The aeroelastic behavior associated with control surfaces is of particular practical interest The treatment of the control surface in a computational fluid dynamics based simulation is complicated by the change in topology of the geometry as the flap edge is exposed. This paper evaluates the use of a treatment which blends the flap edge into the wing. This simplifies the mesh treatment by avoiding topological changes. The influence of the treatment of the forced flap motions on the aerodynamic responses of the rigid benchmark active control technology wing and a flexible supersonic transport wing is evaluated. Comparison is made with results obtained when the flap edge is exposed. It is shown that the predictions from the blended treatment give similar results, including local effects on the control surface, to calculations which include the flap edge effects.
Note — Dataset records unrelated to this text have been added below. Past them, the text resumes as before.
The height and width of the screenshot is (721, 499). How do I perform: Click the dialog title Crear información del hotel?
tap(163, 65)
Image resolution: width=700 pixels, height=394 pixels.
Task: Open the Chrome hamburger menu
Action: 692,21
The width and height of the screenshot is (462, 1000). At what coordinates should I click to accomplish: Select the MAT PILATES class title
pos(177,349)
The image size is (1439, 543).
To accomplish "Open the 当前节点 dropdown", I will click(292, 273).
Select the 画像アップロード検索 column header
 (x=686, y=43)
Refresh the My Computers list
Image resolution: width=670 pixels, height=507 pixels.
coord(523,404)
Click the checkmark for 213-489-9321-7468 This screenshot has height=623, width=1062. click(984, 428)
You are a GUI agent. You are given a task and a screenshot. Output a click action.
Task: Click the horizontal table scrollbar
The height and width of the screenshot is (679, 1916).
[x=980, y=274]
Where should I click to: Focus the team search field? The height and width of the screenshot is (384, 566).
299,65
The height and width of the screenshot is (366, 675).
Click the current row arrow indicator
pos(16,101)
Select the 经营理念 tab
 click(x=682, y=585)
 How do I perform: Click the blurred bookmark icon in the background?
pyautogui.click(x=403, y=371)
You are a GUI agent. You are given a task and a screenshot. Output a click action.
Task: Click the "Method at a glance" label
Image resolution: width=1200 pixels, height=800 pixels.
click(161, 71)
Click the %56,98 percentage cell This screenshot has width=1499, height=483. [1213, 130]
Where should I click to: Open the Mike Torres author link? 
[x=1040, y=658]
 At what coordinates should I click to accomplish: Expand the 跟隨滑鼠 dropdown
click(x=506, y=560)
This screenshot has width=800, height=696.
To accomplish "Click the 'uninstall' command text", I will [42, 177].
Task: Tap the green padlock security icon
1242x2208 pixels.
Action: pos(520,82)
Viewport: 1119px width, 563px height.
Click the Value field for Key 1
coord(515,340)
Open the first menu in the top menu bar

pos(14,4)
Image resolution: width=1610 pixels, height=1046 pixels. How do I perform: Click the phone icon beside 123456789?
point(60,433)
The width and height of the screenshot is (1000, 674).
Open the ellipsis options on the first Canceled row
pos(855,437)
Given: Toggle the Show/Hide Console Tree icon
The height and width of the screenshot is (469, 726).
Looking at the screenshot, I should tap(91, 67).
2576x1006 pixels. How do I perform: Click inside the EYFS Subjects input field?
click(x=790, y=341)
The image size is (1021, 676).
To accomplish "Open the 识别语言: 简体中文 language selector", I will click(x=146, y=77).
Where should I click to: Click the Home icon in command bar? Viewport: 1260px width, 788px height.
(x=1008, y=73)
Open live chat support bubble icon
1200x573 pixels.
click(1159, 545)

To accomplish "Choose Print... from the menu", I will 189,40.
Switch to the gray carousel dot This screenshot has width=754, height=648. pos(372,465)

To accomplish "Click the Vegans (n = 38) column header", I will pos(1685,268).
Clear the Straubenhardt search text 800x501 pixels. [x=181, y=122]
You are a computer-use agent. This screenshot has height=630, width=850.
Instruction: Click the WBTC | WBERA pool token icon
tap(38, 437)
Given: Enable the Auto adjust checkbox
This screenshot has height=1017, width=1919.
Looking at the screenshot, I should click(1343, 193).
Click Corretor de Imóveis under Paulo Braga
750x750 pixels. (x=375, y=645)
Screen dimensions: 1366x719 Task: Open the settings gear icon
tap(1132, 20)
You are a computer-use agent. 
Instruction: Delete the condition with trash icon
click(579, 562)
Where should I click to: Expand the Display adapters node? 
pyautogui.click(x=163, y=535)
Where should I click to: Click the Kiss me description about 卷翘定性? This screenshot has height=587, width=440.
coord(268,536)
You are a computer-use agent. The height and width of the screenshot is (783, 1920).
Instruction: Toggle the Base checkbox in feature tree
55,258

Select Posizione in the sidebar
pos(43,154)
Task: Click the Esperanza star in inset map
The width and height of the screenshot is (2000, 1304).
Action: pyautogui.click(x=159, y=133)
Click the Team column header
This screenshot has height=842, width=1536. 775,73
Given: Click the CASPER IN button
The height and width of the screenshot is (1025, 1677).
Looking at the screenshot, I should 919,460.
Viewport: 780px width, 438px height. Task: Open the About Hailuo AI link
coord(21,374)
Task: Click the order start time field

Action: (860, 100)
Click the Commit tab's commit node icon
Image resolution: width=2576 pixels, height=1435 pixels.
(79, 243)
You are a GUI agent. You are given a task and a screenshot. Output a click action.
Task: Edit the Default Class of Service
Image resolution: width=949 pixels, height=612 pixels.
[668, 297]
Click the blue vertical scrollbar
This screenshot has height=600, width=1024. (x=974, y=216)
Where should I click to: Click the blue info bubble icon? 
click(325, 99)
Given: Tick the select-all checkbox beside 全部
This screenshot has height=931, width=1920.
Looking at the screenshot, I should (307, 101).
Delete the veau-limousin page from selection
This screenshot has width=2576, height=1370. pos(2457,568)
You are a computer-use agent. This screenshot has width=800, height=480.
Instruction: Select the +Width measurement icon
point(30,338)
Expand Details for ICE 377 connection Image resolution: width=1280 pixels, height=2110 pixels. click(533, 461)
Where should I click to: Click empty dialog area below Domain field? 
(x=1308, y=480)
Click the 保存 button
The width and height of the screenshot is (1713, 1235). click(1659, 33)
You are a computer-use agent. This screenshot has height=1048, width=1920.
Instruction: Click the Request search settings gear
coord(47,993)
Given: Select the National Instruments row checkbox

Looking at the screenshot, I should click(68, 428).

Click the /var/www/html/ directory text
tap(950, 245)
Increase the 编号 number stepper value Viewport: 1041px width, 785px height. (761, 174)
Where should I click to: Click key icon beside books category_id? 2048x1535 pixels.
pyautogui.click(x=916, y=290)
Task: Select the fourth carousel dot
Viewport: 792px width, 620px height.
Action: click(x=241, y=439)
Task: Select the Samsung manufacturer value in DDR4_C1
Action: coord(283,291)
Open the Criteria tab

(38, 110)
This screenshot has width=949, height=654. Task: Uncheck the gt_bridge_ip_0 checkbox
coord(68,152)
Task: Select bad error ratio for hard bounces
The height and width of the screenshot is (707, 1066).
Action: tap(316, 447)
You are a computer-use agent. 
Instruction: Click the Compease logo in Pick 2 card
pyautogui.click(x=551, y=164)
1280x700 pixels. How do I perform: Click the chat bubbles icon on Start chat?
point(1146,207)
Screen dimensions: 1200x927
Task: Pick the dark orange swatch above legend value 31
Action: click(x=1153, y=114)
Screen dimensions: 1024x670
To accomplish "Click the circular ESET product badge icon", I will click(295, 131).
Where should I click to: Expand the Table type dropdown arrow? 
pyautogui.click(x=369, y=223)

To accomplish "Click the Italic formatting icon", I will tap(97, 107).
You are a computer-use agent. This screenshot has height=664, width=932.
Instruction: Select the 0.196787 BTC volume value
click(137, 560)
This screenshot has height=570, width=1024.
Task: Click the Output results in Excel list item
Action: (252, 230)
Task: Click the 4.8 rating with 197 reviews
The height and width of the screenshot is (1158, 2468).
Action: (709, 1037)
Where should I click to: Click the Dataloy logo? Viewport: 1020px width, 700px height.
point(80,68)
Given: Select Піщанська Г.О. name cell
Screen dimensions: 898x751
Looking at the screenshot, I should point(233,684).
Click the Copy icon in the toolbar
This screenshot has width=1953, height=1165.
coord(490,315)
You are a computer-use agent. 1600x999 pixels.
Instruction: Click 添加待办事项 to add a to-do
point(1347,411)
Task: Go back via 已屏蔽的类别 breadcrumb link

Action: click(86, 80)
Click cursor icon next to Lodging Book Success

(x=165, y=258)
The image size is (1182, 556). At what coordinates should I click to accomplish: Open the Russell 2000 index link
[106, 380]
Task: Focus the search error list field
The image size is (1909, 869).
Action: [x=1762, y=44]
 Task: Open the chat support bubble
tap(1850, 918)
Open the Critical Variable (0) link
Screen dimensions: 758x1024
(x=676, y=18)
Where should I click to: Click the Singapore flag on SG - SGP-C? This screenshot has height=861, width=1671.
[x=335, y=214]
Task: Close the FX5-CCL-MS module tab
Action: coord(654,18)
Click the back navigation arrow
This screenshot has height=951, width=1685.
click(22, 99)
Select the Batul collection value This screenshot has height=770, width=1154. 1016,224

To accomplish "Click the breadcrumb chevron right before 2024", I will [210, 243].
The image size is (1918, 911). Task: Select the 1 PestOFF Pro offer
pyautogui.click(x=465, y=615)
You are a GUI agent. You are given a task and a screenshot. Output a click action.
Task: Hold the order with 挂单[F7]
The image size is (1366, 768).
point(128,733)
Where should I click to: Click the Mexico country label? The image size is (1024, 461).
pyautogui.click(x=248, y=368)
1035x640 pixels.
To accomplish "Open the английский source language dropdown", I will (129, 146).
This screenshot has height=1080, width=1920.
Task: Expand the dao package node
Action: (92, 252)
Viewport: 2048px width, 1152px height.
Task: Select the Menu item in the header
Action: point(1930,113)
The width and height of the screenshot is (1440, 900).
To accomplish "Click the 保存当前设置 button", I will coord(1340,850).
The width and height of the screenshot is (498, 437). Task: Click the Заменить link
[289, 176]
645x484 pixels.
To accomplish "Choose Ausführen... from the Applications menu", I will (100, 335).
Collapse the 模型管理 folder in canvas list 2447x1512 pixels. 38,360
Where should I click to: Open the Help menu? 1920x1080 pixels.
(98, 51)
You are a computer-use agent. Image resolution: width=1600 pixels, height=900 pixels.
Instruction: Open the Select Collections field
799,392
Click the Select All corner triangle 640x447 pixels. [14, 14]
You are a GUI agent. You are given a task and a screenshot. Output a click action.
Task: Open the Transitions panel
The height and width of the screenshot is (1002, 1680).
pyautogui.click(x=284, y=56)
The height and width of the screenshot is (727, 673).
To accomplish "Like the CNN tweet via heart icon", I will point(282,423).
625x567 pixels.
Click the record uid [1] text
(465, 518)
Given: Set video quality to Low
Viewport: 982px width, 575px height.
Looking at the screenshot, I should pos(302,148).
Intergrid Transformation for Aircraft Aeroelastic Simulations

A transformation methodology is developed for complete aircraft aeroelastic computations. A Structural Dynamics Model based on a generic F16 aircraft has been used to study the intergrid transformation between the structural and fluid grids. A structural model with the fuselage modelled as 1D beam and the wings and the fin modelled as 2D shells is used to obtain the modal response. The Constant Volume Tetrahedron (CVT) is the transformation scheme used for communicating the deformation between the 2D structural components and the corresponding fluid surface components. A modified version of the CVT is used for the transformation between the 1D structural beam and the fuselage. A two level transformation scheme is applied and a hierarchical based blending function is applied at the component interfaces by which the fluid surface grid remains intact.

Treatment of Forced Flap Motions for Aeroelastic Simulations of an Arrow Wing

This study describes a CFD based simulation of an oscillating trailing edge control surface on a flexible arrow wing. The computed unsteady surface pressure distribution and the deformation of the wing due to the control surface oscillation are validated against experimental results. The structure of the wing is modelled so that the first wing bending mode resonates with the flap oscillating frequency (FOF) of 15 Hz as observed in the experiments. A predefined flap mode is applied to the surface grid to implement the forced flap oscillations. The FEM package NASTRAN is used to model the structure and the CFD code PMB developed at University of Glasgow is used for the simulations.

Treatment of Complex Configurations for Flutter Calculations

The transfer between fluid and structural grids in an aeroelastic simulation is considered. A method for blending the transformation of different aircraft components is described. This method is also used to blend control surfaces into the wing or fin. Evaluation of this treatment is made against results obtained when the flap has a small gap at its ends. The integrity of the method has been tested by the successful application to a practical example of rudder buzz.